Hapless is a British comedy television series written directed and produced by Gary Sinyor. It premiered on Amazon Prime Video on 28 February 2020 in the UK and Ireland, followed by release in the United States on 30 March 2020. It then launched on Netflix in the UK and Ireland on 1 November 2021.

On 15 May 2023 the second season (8 episodes) was released on Amazon Prime Video to 5-star reviews in The Daily Mail and The Daily Star. The Sun called the second season "painfully funny". The Jewish Chronicle called the second season "unhurried, deliberately discomforting". Jewish Community Centre Finchley called the second season "rude, irreverent laugh-out-loud". The Daily Express, The Observer and The Times compared it to Curb Your Enthusiasm. In season two, guest stars include Ronni Ancona, Sally Phillips, Linda Robson, Matt Tebbutt, and Stephen Wight.

==Premise==
Hapless follows the Finchley life of Paul Green who is an investigative journalist for The Jewish Enquirer, described as "the 4th biggest Jewish publication in the UK", after The Jewish Chronicle, Jewish News, and Jewish Telegraph.

==Cast==
Source:
- Tim Downie as Paul Green
- Josh Howie as Simon
- Lucy Montgomery (series 1) as Naomi Isaacs
- Jeany Spark (series 2) as Naomi Isaacs
- Daniel Sinyor as Joshie Isaacs
- Geoff McGivern (series 1) as Ronnie Green
- Michael Fenton Stevens (series 2) as Ronnie Green

==Release==
Sinyor originally released the first series on Amazon Prime Video, under the title The Jewish Enquirer, later Channel 5 bought the rights to the independently-made comedy for its on-demand My5.

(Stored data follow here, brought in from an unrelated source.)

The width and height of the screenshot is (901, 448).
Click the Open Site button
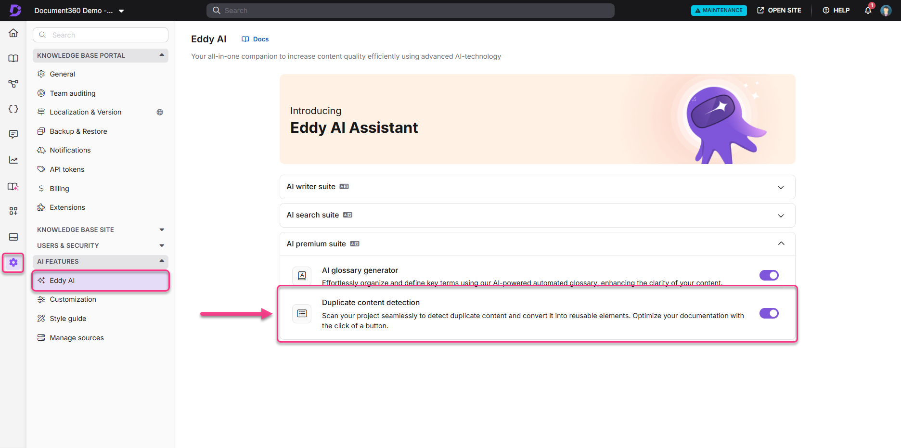(779, 10)
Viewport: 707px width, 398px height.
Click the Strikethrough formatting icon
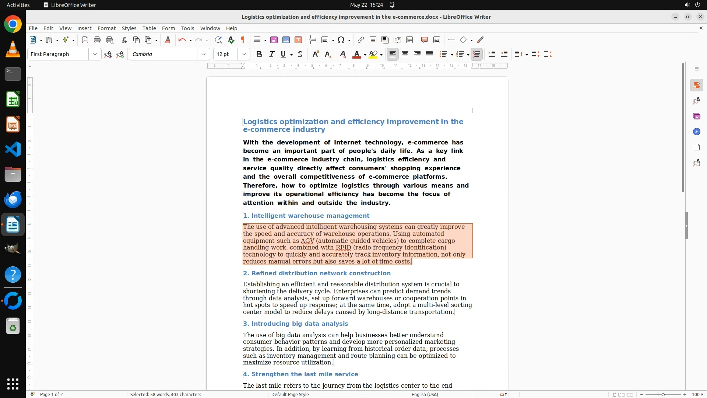[300, 55]
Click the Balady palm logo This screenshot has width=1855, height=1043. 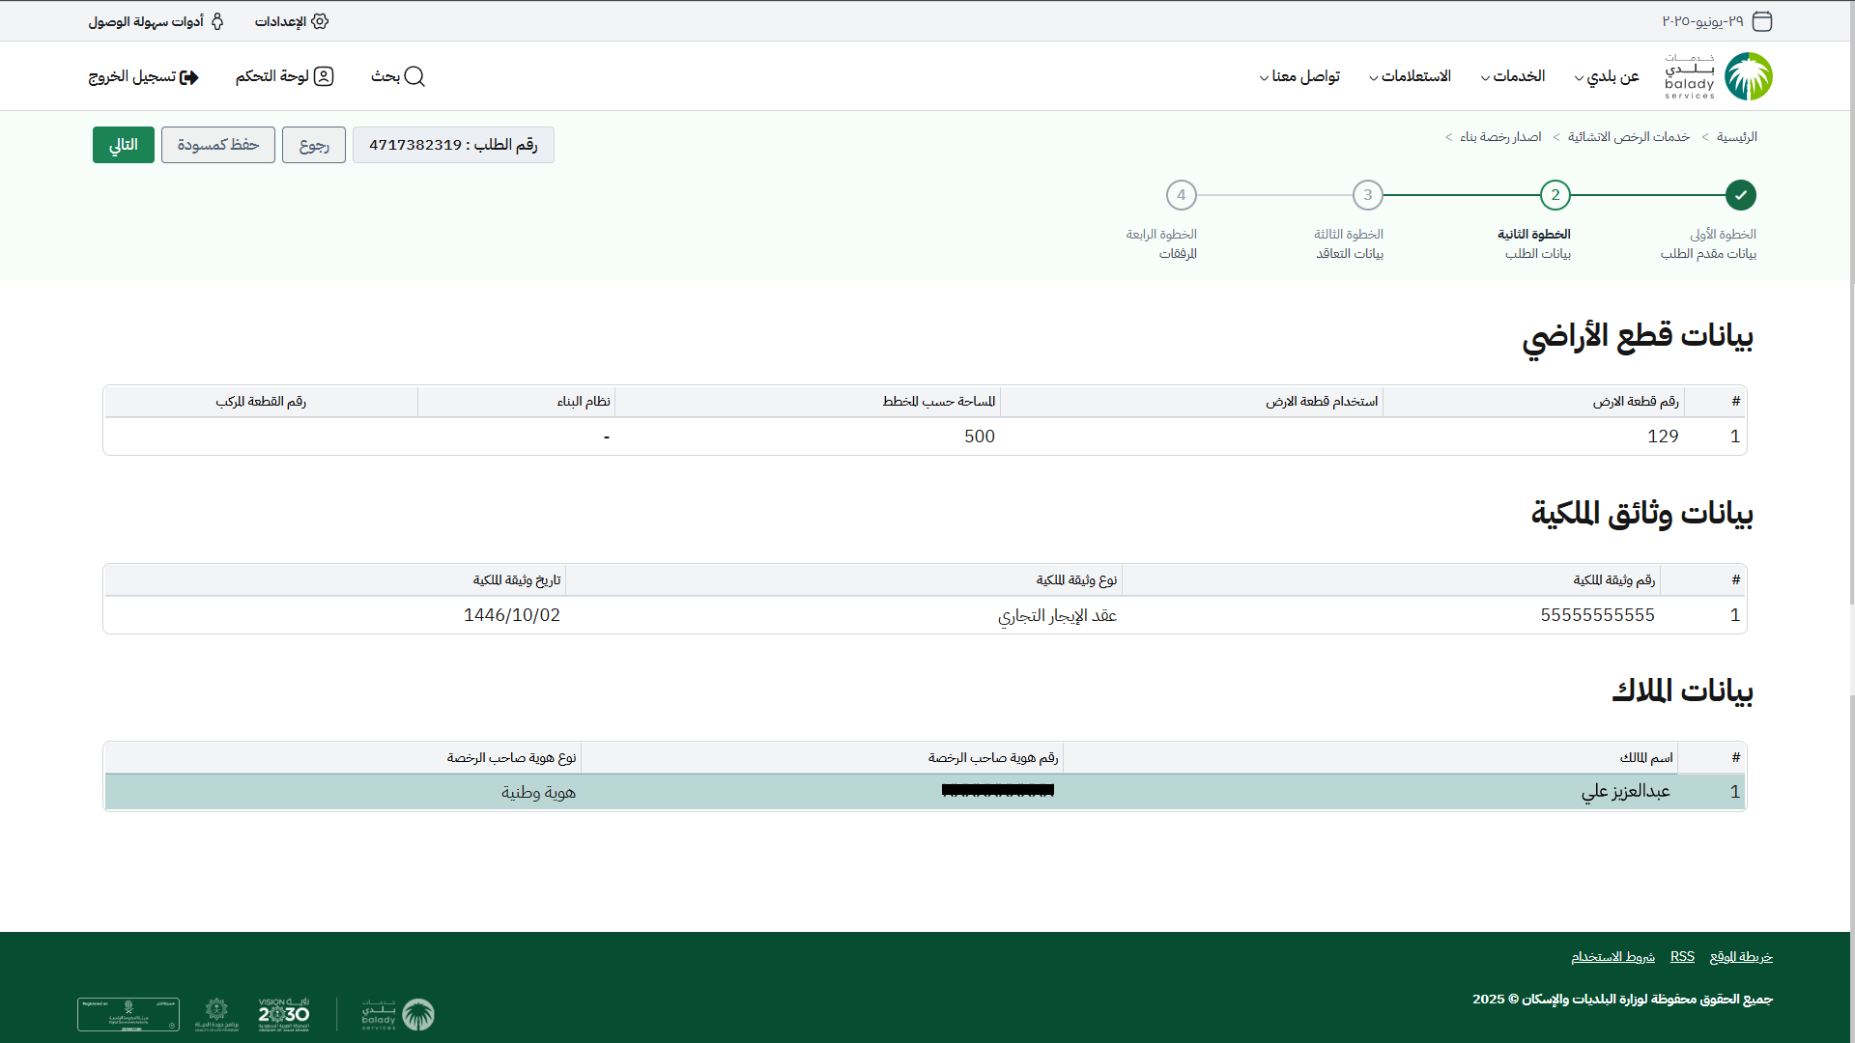[x=1748, y=76]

Both series were released by Peacock in the USA in April 2024.

==Reception==
The show has been likened to Curb Your Enthusiasm and Alan Partridge. Front Row called the show "Seinfeld in North London". The Times of Israel compared the character of Paul Green to Larry David in Curb Your Enthusiasm and John Cleese's Basil Fawlty in Fawlty Towers.

The show was scheduled to appear in British Airways' in-flight entertainment offerings starting in December 2023. Due to the Gaza war, it was pulled from the schedule, with an explanation of maintaining neutrality. After an uproar about antisemitism, the airline apologized for the misstep, and rescheduled it for January 2024.

The New York Post said it was "outrageous, unflinching and funny — but never predictable."